Test yourself. Can you sort out the fact from the fiction in the high-tech cloak-and-dagger scenarios outlined below?
A 'muscular' development
1. A national intelligence agency secretly breaks in to the main communication links at two major technology companies, positioning itself to collect information at will from millions of user accounts. But agency sources claim they're only looking at foreign data, filtering out anything with an American area code. One program is code-named "MUSCULAR." Fact or fiction?
A: Fact, according to this NBC News story.
Is that a code word for war?
2. An intelligence service using a software decryption program discovers that an Asian country is hiding a new viral outbreak, but the details are so horrific that the decoders believe the talk of illness must be code for a new weapons system or ultrasecret war plan. Fact or fiction?
A: Fiction. It happens in Max Brooks' "World War Z," a novel made into a movie starring Brad Pitt, and the virus is creating zombies.
Help us, rebel hacker, you're our only hope
3. Intelligence officers enlist an on-the-run hacker to steal a black box capable of breaking encryption on almost all computer systems, which the agency can then use to spy on other agencies. Fact or fiction?
A: Fiction. It was the central plot of the 1992 movie "Sneakers," starring Robert Redford.
We're shocked, shocked about this
4. The nation's top intelligence official confirms they have been monitoring the phone calls of foreign leaders for years, and cites the false shock over gambling in the movie "Casablanca" to suggest international outrage is disingenuous. Fact or fiction?
A: Fact. Director of National Intelligence James Clapper cited the film when speaking to Congress, saying, "'My God, there's gambling going on here?' It's the same kind of thing," he said.
Little pitchers have big ears
5. It's revealed that a government agency has access to a program it calls XKeyscore, which can track Americans' email and online chat in real time. Fact or fiction?
A: Fact. According to information NSA leaker Edward Snowden shared with the U.K. Guardian, the program gathers data from across the Internet which can later be searched for names, phone numbers, keywords and more.

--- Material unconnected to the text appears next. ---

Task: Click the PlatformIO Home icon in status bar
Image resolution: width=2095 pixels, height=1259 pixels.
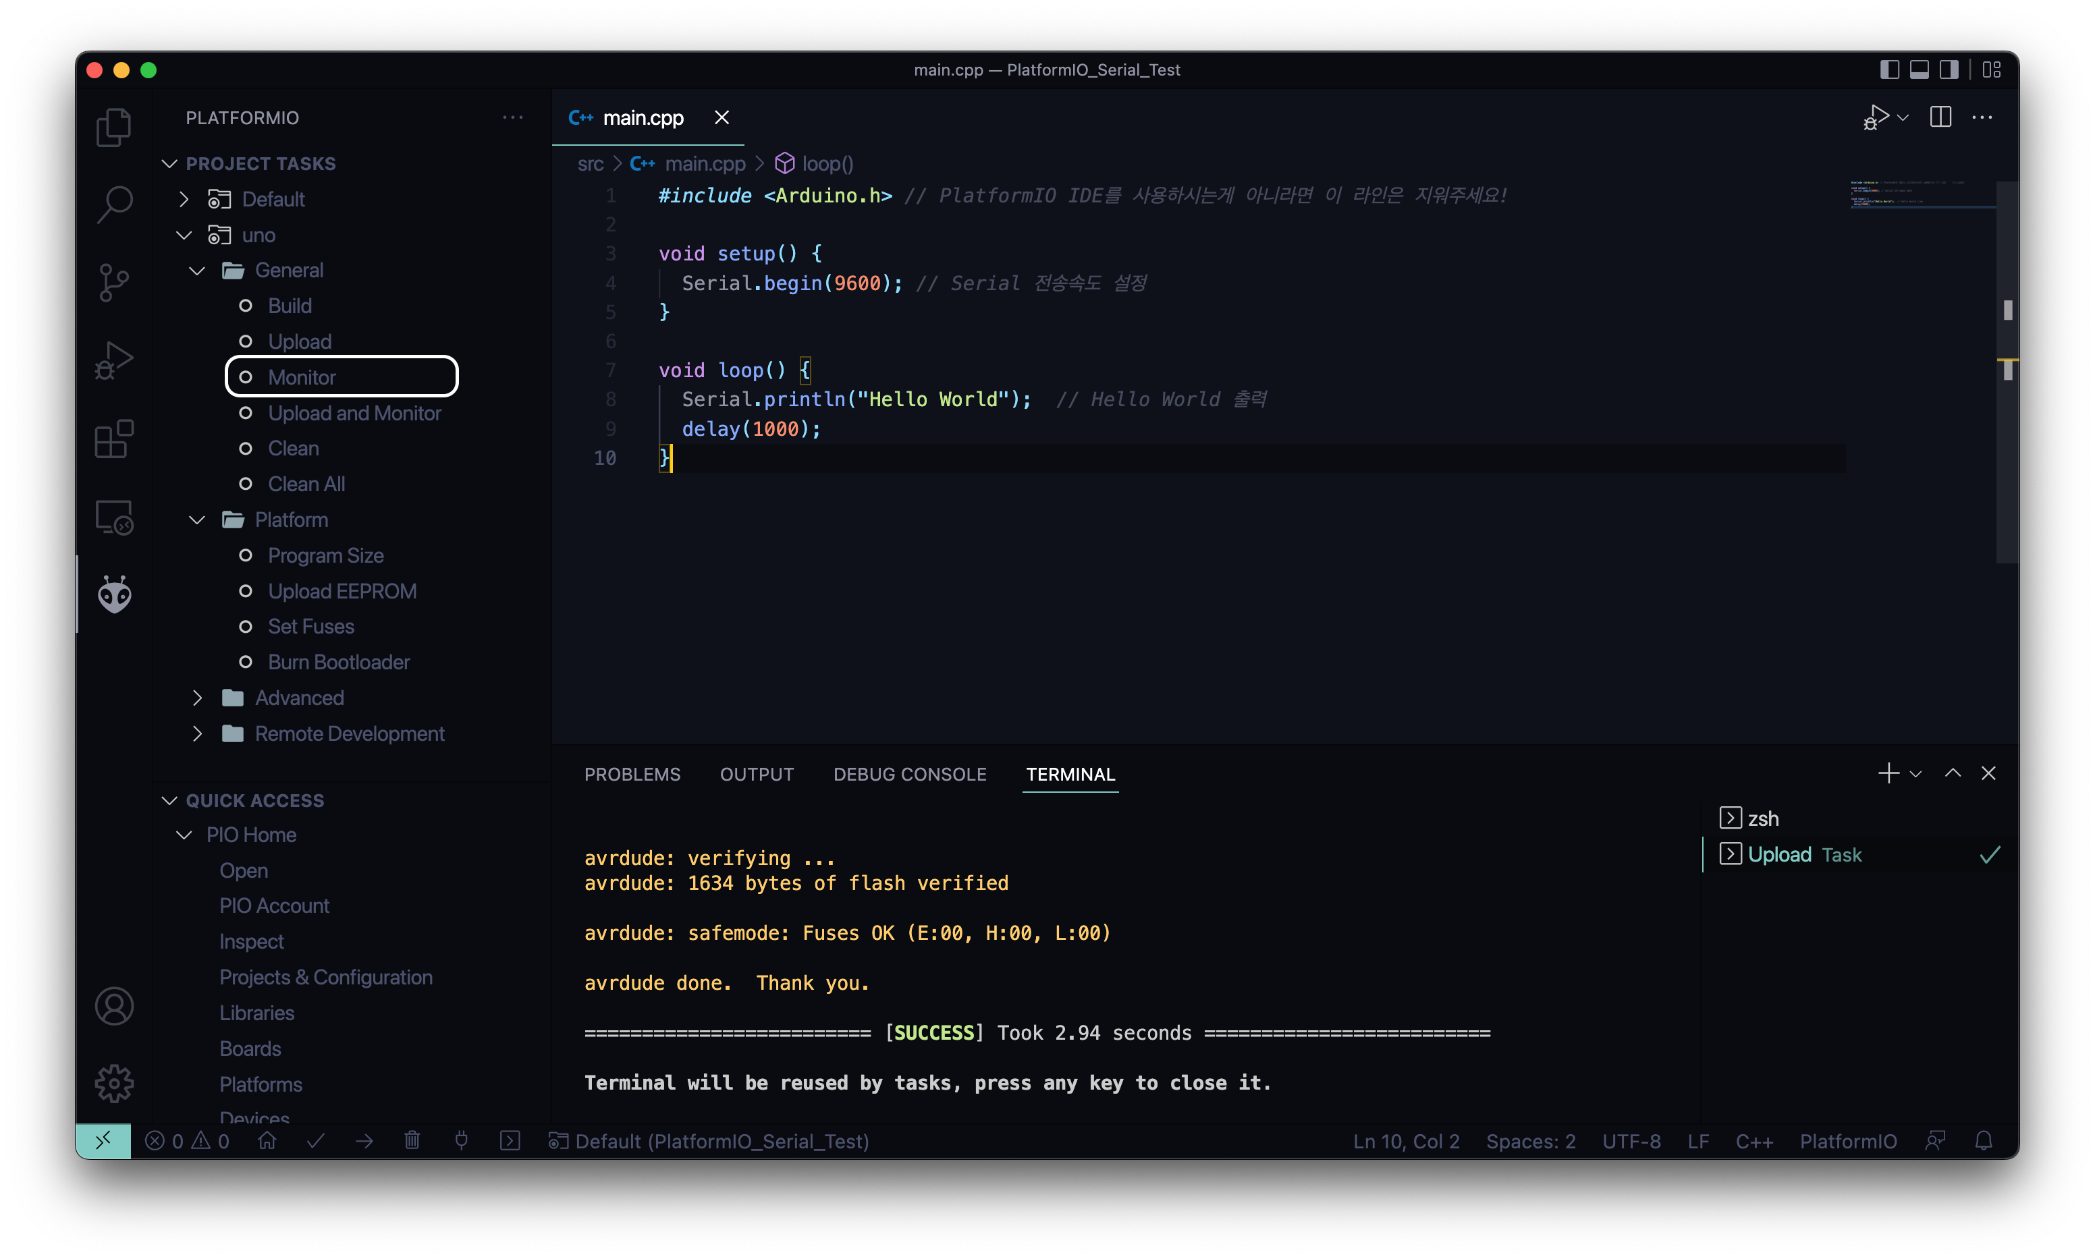Action: tap(267, 1140)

6. A NATO monitoring facility observes the troubling activities of a scientist and then enlists a British agent to implant a homing device inside the body of the scientist's co-worker. Fact or fiction?
A. Fiction. The "scientist" is Dr. Evil, the "British agent" Austin Powers, and the "co-worker" is Dr. Evil's henchman Fat Bastard, in "Austin Powers: The Spy Who Shagged Me." You don't even want to know how Fat Bastard ejects the homing device from his body. Yeah, baby.